I have some code that needs to replace two columns of a pandas DataFrame with the index of each value as they appear in a unique list of those values. For example:
col1, col2, col3, col4
A, 1, 2, 3
A, 1, 2, 3
B, 1, 2, 3
Should end up in the data frame as:
col1, col2, col3, col4
0, 1, 2, 3
0, 1, 2, 3
1, 1, 2, 3
since A is element 0 in the list of unique col1 values, and B is element number 1.
What I did is:
unique_vals = df['col1'].unique()
# create a map to speed up looking indexes when we map the dataframe column
unique_vals.sort()
unique_vals_map = {}
for i in range(len(unique_vals)):
unique_vals_map[unique_vals[i]] = i
df['col1'] = df['col1'].apply(lambda r: unique_vals_map[r])
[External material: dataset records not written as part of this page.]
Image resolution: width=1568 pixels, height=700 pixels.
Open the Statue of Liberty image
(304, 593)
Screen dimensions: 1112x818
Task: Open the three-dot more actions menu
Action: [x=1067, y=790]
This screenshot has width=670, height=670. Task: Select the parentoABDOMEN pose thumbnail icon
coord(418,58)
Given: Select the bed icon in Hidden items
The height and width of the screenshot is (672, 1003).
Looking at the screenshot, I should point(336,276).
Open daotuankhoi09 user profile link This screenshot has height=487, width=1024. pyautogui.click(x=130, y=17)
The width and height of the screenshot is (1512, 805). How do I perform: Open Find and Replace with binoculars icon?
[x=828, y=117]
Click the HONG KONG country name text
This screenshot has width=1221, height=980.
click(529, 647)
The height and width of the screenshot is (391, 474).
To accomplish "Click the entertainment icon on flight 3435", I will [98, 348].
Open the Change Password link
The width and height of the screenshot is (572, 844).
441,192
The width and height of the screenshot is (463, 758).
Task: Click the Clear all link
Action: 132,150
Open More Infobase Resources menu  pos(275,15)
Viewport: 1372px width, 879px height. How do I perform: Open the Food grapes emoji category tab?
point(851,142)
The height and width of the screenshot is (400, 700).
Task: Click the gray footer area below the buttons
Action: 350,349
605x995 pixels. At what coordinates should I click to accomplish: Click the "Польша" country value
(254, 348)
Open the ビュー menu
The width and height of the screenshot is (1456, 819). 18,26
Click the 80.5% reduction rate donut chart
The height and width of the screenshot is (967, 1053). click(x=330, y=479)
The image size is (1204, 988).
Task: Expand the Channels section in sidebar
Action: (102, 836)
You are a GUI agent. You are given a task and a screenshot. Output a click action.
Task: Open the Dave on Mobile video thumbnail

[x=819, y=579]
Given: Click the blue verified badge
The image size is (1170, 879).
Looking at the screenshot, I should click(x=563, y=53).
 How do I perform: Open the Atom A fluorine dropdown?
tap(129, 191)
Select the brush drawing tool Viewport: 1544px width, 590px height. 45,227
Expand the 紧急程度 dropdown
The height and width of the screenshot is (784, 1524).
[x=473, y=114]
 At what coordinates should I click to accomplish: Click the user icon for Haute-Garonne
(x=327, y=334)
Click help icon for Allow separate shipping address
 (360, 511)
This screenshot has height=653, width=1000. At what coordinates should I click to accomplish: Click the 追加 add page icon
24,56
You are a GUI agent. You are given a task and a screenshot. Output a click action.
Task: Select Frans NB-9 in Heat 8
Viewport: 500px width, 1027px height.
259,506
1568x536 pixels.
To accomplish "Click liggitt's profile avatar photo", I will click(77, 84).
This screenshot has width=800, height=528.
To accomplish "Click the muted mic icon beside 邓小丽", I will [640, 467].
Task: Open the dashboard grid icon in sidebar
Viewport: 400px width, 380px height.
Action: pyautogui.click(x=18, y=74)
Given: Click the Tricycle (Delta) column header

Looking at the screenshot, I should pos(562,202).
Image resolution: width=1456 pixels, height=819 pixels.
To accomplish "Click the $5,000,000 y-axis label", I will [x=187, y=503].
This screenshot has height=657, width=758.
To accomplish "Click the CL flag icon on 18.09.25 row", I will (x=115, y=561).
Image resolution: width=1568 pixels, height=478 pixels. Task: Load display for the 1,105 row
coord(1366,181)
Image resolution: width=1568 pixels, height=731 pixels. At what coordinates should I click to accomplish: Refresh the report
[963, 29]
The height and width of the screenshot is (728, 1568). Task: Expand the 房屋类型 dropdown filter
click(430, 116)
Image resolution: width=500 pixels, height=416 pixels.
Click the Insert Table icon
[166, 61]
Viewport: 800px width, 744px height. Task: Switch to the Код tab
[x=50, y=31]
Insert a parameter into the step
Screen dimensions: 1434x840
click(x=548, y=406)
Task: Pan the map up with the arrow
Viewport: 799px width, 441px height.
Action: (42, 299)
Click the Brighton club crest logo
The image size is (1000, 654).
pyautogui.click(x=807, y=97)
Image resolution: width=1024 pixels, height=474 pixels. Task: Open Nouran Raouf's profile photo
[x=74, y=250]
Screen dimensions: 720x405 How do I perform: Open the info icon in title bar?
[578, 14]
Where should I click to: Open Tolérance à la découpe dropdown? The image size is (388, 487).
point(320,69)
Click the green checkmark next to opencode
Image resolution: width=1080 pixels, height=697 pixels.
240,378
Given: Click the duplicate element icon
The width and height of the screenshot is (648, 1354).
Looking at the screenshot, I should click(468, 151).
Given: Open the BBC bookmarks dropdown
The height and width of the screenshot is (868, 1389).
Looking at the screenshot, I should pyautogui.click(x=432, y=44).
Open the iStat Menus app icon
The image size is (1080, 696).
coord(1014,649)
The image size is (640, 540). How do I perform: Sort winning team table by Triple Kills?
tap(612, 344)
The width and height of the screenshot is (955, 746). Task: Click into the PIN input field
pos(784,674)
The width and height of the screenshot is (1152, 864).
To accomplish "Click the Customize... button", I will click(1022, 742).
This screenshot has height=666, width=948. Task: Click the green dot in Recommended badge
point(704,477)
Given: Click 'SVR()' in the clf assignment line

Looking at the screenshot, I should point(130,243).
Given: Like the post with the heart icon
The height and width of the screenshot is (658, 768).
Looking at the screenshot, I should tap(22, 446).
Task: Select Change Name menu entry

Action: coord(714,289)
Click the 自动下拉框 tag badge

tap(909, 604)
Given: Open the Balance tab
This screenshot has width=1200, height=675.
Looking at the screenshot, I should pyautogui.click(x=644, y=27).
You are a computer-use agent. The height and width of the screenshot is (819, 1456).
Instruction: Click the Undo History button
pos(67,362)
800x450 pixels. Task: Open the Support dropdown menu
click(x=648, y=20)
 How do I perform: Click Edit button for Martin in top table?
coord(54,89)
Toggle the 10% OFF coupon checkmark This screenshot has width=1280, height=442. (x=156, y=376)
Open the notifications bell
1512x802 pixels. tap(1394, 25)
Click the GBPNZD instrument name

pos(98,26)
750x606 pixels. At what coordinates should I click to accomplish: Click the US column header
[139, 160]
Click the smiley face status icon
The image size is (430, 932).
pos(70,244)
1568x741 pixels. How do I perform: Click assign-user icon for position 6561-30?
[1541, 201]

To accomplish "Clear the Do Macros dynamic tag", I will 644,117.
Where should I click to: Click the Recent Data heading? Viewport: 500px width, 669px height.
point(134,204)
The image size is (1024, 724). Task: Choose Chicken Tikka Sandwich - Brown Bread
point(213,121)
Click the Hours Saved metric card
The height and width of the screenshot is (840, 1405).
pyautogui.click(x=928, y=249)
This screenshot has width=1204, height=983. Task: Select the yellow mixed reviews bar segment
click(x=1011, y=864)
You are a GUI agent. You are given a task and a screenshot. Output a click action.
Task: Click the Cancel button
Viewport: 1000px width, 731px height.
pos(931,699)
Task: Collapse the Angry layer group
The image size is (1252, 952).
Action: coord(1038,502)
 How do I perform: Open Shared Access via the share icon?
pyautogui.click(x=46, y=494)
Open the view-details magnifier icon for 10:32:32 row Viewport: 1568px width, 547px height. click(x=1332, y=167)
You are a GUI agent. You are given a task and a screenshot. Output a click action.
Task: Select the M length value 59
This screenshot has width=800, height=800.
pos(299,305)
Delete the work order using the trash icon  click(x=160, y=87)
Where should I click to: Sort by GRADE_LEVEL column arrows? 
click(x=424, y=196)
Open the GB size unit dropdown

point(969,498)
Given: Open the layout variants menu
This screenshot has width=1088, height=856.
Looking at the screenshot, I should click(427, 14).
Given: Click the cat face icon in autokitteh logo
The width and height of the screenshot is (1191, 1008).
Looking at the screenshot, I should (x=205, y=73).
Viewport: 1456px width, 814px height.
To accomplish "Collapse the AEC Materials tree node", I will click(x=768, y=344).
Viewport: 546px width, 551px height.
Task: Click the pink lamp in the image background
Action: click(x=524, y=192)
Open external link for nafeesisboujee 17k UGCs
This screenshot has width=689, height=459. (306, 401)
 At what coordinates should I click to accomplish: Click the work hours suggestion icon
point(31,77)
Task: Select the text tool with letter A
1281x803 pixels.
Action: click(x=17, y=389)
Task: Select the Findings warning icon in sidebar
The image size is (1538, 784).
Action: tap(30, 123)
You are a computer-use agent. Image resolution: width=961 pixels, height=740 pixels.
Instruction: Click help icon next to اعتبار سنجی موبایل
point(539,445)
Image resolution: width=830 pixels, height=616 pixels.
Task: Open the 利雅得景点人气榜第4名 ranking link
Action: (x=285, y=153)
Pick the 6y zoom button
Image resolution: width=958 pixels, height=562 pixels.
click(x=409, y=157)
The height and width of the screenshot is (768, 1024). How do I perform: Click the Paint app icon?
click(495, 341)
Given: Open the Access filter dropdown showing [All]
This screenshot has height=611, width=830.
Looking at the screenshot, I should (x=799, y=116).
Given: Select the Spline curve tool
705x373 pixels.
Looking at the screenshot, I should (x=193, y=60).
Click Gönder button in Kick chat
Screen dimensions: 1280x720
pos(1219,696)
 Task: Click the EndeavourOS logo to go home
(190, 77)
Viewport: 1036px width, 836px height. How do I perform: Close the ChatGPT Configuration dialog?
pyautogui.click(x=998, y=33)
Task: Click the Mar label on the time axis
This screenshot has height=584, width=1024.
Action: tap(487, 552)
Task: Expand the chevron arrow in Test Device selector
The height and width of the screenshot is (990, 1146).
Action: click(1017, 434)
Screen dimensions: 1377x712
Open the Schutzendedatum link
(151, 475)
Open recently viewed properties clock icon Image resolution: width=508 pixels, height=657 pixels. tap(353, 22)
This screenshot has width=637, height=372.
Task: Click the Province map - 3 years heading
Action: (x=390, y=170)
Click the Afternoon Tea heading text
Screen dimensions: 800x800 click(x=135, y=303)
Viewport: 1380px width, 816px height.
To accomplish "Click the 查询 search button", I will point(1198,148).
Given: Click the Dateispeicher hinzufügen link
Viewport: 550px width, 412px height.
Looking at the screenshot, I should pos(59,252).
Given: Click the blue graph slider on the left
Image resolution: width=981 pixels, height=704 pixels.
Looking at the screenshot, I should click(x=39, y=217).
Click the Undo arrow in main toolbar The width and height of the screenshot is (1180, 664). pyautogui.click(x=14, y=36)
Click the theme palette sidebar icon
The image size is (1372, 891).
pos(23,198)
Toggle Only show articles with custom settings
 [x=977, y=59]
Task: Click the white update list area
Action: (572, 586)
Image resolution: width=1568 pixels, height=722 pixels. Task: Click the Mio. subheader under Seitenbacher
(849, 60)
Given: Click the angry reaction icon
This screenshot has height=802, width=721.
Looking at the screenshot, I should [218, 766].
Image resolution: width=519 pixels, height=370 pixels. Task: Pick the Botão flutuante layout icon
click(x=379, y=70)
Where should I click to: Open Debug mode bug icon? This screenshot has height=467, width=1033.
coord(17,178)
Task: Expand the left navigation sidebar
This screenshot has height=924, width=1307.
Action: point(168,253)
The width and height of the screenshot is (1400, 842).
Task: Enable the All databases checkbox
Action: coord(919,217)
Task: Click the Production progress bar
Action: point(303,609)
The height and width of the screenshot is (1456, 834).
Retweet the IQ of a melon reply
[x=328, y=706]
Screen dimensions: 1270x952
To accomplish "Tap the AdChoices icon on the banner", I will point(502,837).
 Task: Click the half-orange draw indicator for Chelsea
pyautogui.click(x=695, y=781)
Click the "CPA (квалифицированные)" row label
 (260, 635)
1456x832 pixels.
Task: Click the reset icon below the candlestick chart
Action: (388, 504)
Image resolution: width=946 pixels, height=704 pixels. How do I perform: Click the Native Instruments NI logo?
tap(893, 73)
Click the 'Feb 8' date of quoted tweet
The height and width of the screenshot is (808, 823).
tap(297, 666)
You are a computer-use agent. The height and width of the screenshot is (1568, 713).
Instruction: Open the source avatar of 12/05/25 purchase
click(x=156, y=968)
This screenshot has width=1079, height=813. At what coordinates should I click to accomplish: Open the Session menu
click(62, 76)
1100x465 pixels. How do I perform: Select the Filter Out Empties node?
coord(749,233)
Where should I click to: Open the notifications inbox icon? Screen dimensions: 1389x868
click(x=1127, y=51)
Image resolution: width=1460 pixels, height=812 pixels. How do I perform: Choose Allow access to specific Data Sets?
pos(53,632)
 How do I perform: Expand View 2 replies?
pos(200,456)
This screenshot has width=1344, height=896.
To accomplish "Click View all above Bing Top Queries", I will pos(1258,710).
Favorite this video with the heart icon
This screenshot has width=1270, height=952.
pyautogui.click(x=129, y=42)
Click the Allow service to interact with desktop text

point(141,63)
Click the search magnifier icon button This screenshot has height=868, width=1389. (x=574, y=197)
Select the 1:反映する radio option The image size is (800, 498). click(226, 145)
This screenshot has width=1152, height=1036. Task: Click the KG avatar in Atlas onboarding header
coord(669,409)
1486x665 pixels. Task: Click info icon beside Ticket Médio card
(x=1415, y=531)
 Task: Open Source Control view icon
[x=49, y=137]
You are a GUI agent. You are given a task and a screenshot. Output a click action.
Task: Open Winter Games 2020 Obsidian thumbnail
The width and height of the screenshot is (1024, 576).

However that last line gives me:
SettingWithCopyWarning:
A value is trying to be set on a copy of a slice from a DataFrame.
Try using .loc[row_indexer,col_indexer] = value instead
I saw other SO answers about this, but I am not sure how to fix it in my particular case. I'm experienced with numpy but I'm new to pandas, any help is greatly appreciated!
Is there a better way to perform this mapping?